What the people of Penang should be most concerned is whether PORR will only have a utility life-span of less than five years, and for the next 25 years, Penangites will be paying toll just to get from one traffic congestion to another congestion – as is the case in some tolled roads in Kuala Lumpur, the “privilege” to pay toll to get into the traffic jam! 

The Penang State Exco tomorrow should take the decision to immediately make public the Halcrow Penang Urban Transport Study 1998 and clarify whether Penangites will be paying toll just to get from one traffic jam to another after the expiry of effective five-year utility life-span of PORR after its completion.  

According to the Halcrow Report, the PORR would ease traffic flow and save travel time significantly after its construction. But after eight years, traffic volume would increase so fast that it would overwhelm the capacities of existing roads resulting in reduced vehicle speed and longer travel time. 

The Halcrow Report states: “(There would be) significant improvement in travel conditions following the introduction of the outer ring road. However, these benefits will be eroded over time, such that by 2010, network conditions will be worse than current base year levels.” 

In other words, the nightmare of the Penang traffic congestion is likely to be back to square one not in eight years but probably less than five years after the completion of PORR, as the Halcrow Report was based on the assumption that the PORR would be ready by 2002 and that the third link would have connected George Town with Butterworth with the Northern International Airport on two reclaimed Kedah islands up and operating!  

What Penang needs is an efficient public transport system based on sustainable transport policy, as PORR  is not a medium-term let alone long-term solution to the traffic congestion nightmare on the island. 

For medium and long-term improvements, the Halcrow report recognized that a sensible option in promoting continued and sustained growth for Penang would be for the “car adapting to the city” in the case of Singapore, rather than the ‘”city adapting to the car” in the case of Bangkok. 

The JICA Urban Transport study in 1981 had projected the per capita vehicle ownership for Penang to be 6.1 persons per car and 5.7 persons per motorcycle by the year 2000. However, these levels were surpassed even before 1990 and ownership levels in Penang are comparable to developed countries with 3 persons per car. Thus, in the year 2000, Penang had 321 cars per 1000 persons compared to 96 for Singapore and 49 for Hong Kong.  

While the total road length in the state increased by about 38% between 1990 and 2000, the total registered vehicles in the state increased by 107%. Vehicle density thus increased by 1.5 times while the number of vehicles per 1000 persons more than doubled.  

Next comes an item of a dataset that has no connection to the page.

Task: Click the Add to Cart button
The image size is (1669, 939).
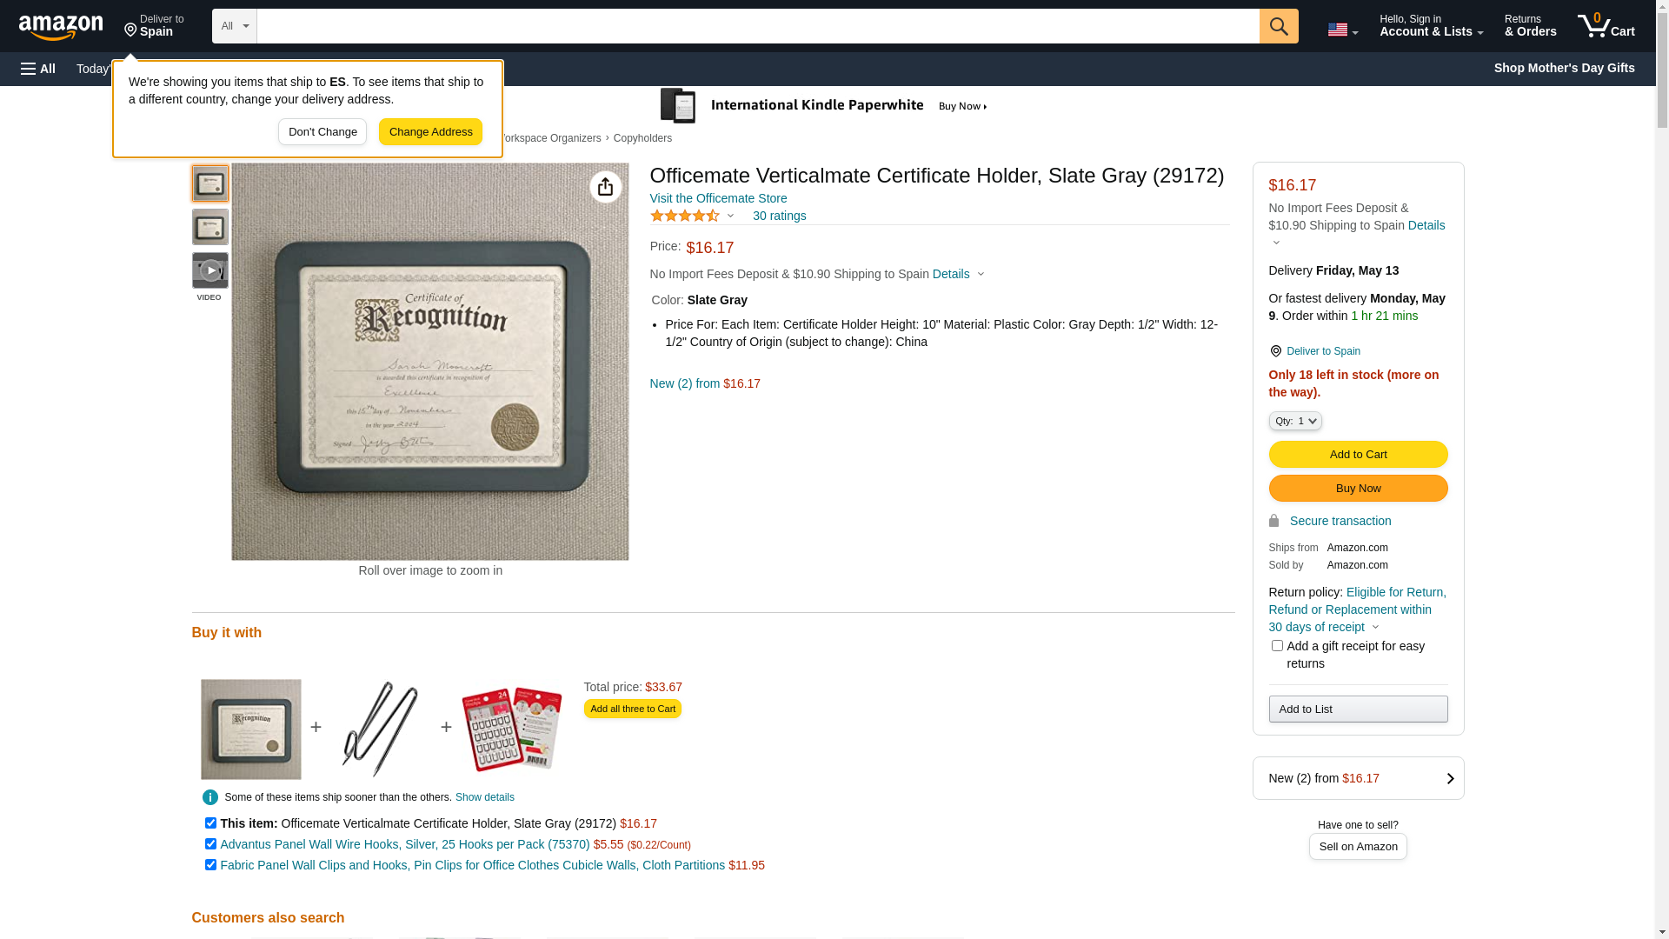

The Halcrow Report recommended that “measures to enhance the bus system should be pursued with great urgency”, but this has clearly been ignored by the State Government.  

The State Exco tomorrow should give immediate attention to the drawing up of a viable public transport master plan that can be implemented in the next two years to achieve the reduction of traffic congestion, considering options like an efficient public bus system, the monorail, LRT, etc, so that Penang can be a role model of sustainable transportation instead of being the latest victim of motorization and the destruction of architecture, heritage and culture.